The tasks:
1 > According to the Murray & Roberts stakeholder report, in what year did the Board approve the Group's New Strategic Future?
2 > Carry on the Murray & Roberts stakeholder report from its final sentence, keeping its tone.

Excerpted text:
STAKEHOLDER REPORT FOR THE YEAR ENDED 30 JUNE 2018#
ENHANCEMENT OF THE GROUP’S STRATEGIC POSITIONING AND EARNINGS POTENTIAL
The Group’s New Strategic Future, which the board of directors of Murray & Roberts (“Board”) approved in 2014, has by design brought about a significant change in Murray & Roberts. The Group has transformed from being a predominantly South African civil and building contractor, to a multinational engineering and construction Group focused on the natural resources market sectors.
The progress made over the recent past years in de-risking the Group, refining its business model and optimising its portfolio of businesses has allowed focus to shift towards enhancement of the strategic positioning and earnings potential of the Group’s three business platforms for the longer term. The evolution of the Group’s strategy in anticipation and response to market dynamics, specifically the cyclicality of the natural resources market sectors in which the Group operates, has provided a clear roadmap for shareholder value growth in the years ahead.

Provided material:
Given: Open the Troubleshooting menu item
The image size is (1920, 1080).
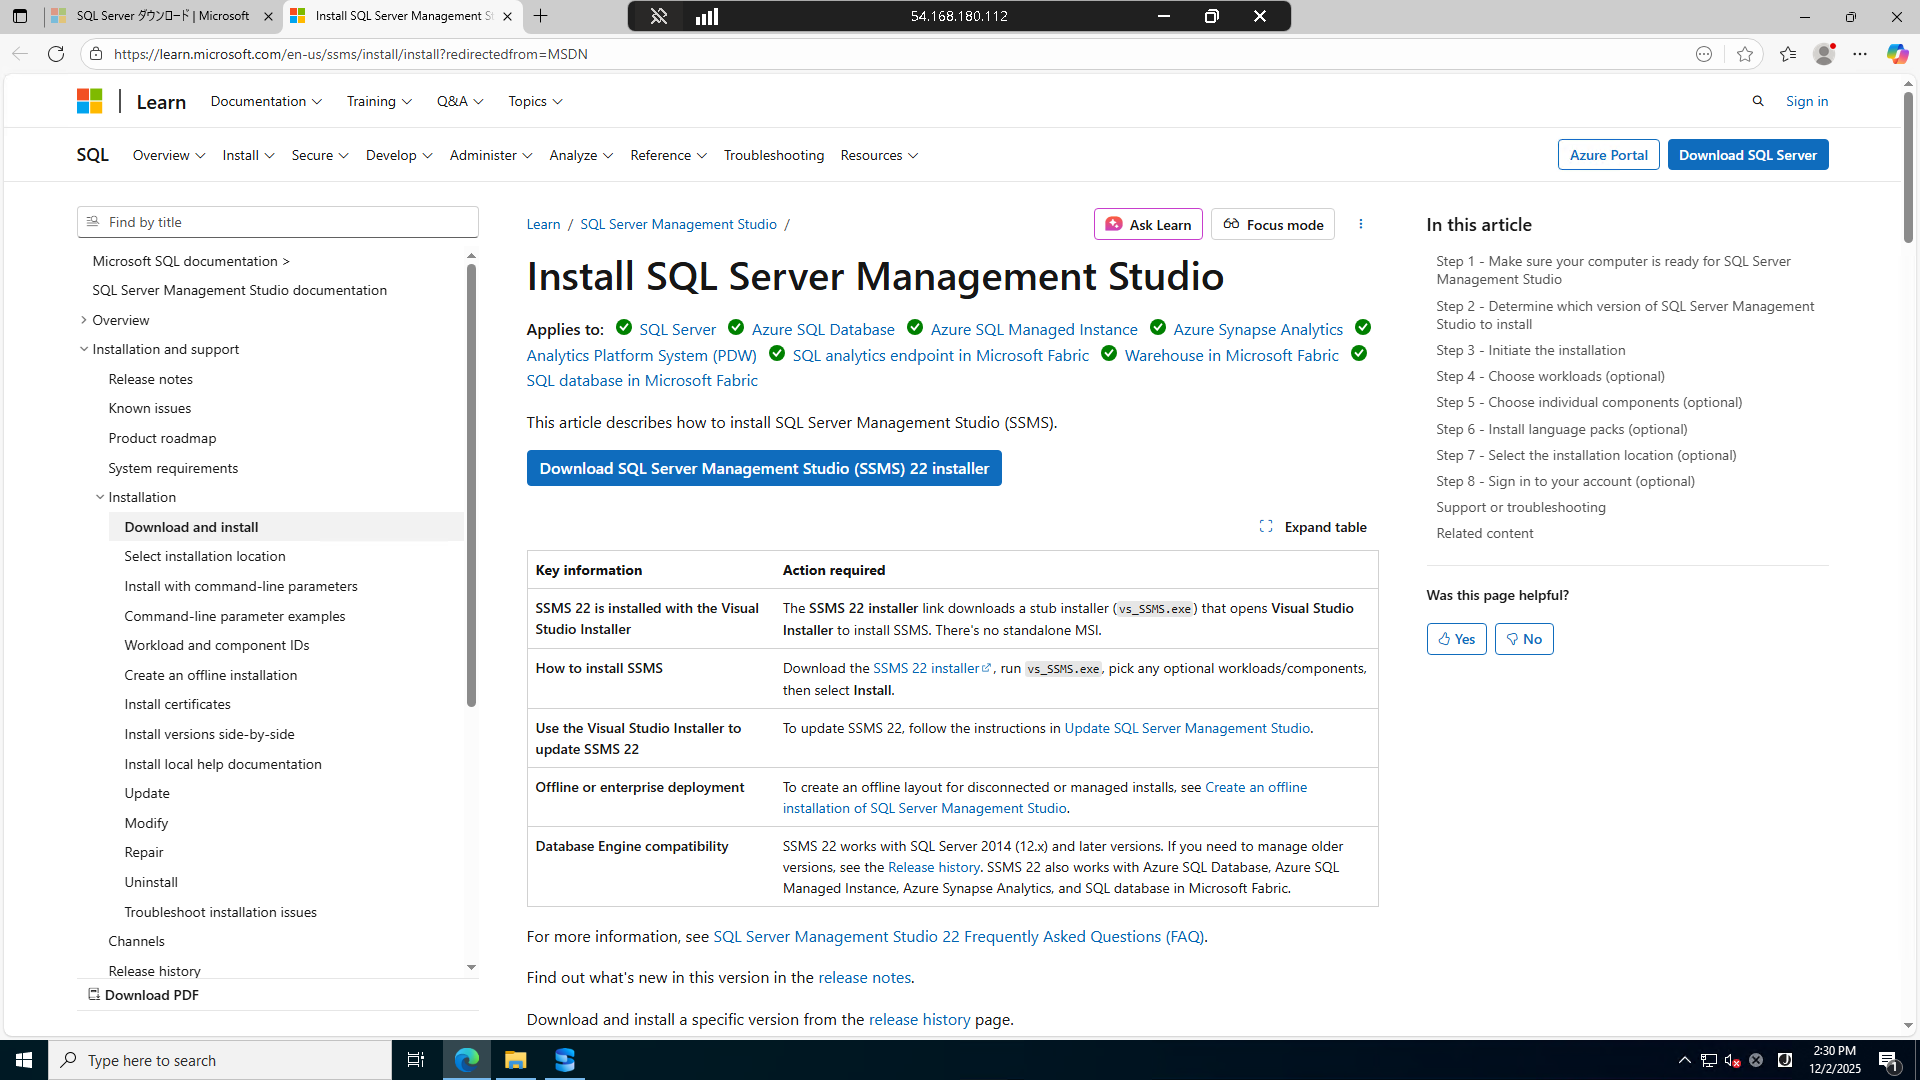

Responses by task:
1 > 2014

2 >
This is the first completed financial year of a fundamentally redesigned Murray & Roberts. Earlier in the year, an independent assessment of the Group’s New Strategic Future was commissioned to consider the long-term viability of the Group’s strategic direction. The assessment confirmed the Group’s strategic plan and clarified the growth priorities for the three business platforms, in support of the Group’s market leadership and performance aspirations as set out in the Group’s Vision statement.
OFFER TO ACQUIRE MURRAY & ROBERTS BY ATON GMBH (“ATON”)
Murray & Roberts’ strategic direction and portfolio of businesses have made it an attractive investment. During the financial year an offer was made by ATON to procure control of Murray & Roberts, through its formal offer to the remaining shareholders to acquire all their shares in Murray & Roberts at R15 per share. An independent committee of the Board was constituted to respond to the ATON offer (“Independent Board”), and recommended that shareholders reject the offer as it was below the fair price range for control, which was considered to be in the range of R20 to R22 per share, as determined by the Independent Board.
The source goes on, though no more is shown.